-- begin RECORDS FOR THIS EXERCISE --
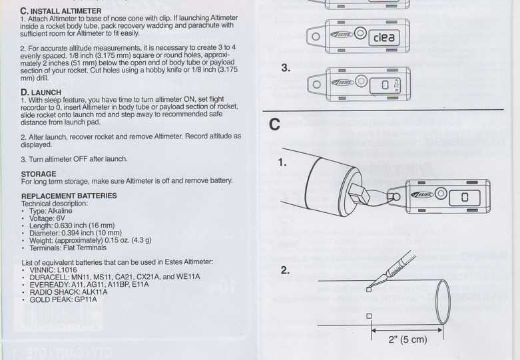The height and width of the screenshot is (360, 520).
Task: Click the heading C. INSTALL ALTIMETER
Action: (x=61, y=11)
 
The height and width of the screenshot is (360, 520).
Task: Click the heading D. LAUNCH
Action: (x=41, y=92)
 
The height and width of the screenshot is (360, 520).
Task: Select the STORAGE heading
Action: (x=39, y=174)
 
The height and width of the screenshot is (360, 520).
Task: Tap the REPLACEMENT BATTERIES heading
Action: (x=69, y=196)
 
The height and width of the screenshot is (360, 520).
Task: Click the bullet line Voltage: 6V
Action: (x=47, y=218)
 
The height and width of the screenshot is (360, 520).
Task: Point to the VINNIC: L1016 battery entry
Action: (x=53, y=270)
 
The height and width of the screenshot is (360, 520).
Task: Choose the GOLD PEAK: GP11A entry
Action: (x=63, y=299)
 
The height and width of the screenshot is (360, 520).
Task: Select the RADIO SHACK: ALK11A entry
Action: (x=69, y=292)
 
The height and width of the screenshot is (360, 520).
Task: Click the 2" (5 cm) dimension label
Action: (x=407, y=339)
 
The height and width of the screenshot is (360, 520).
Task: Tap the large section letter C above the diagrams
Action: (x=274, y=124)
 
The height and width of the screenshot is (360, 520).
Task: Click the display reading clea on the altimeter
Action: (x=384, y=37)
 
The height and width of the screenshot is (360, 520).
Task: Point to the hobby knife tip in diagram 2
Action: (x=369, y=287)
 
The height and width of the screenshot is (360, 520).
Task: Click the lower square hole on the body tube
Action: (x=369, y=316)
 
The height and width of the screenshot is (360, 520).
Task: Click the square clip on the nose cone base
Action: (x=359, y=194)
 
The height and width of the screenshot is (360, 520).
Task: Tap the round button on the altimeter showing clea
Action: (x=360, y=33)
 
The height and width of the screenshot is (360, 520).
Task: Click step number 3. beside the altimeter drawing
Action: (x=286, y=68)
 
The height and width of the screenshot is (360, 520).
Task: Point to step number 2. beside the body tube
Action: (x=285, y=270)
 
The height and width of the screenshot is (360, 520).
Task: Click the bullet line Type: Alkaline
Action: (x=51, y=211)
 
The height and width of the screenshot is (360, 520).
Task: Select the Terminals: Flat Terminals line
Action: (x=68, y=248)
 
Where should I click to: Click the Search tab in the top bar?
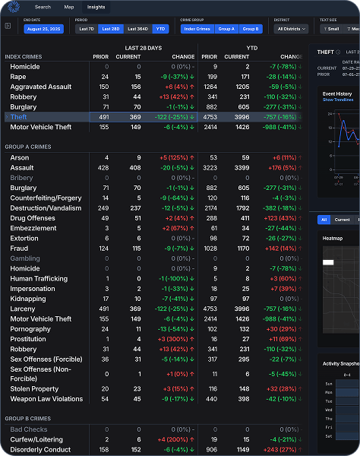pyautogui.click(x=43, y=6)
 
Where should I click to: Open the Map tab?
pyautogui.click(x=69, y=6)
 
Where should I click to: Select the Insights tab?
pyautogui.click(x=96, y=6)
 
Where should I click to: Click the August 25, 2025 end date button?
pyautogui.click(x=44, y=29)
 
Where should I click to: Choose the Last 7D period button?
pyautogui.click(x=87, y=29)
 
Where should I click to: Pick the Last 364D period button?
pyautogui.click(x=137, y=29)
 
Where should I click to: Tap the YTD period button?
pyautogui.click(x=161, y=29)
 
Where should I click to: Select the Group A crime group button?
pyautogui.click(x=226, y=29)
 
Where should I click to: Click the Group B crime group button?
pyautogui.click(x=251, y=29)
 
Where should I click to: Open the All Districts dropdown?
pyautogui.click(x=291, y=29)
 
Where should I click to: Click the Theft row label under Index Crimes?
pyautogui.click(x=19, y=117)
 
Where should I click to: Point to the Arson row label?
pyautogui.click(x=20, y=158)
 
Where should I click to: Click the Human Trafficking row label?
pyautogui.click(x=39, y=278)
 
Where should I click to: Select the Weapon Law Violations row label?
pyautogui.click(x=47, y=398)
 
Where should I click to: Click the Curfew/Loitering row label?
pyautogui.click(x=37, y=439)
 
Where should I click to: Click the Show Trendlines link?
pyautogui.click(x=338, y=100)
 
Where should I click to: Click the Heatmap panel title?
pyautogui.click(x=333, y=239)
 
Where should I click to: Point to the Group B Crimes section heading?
-- end RECORDS FOR THIS EXERCISE --
GIVEN EXERCISE: Reproduce the entries above, starting with their first line and going on through the line with "Action: (x=39, y=174)", and add 145 to every x and y coordinate in the answers while keeping the requests unchanged. Leave the pictures out of your reply.

FINISHED ANSWER:
The height and width of the screenshot is (360, 520).
Task: Click the heading C. INSTALL ALTIMETER
Action: (x=206, y=156)
 
The height and width of the screenshot is (360, 520).
Task: Click the heading D. LAUNCH
Action: (x=186, y=237)
 
The height and width of the screenshot is (360, 520).
Task: Select the STORAGE heading
Action: (x=184, y=319)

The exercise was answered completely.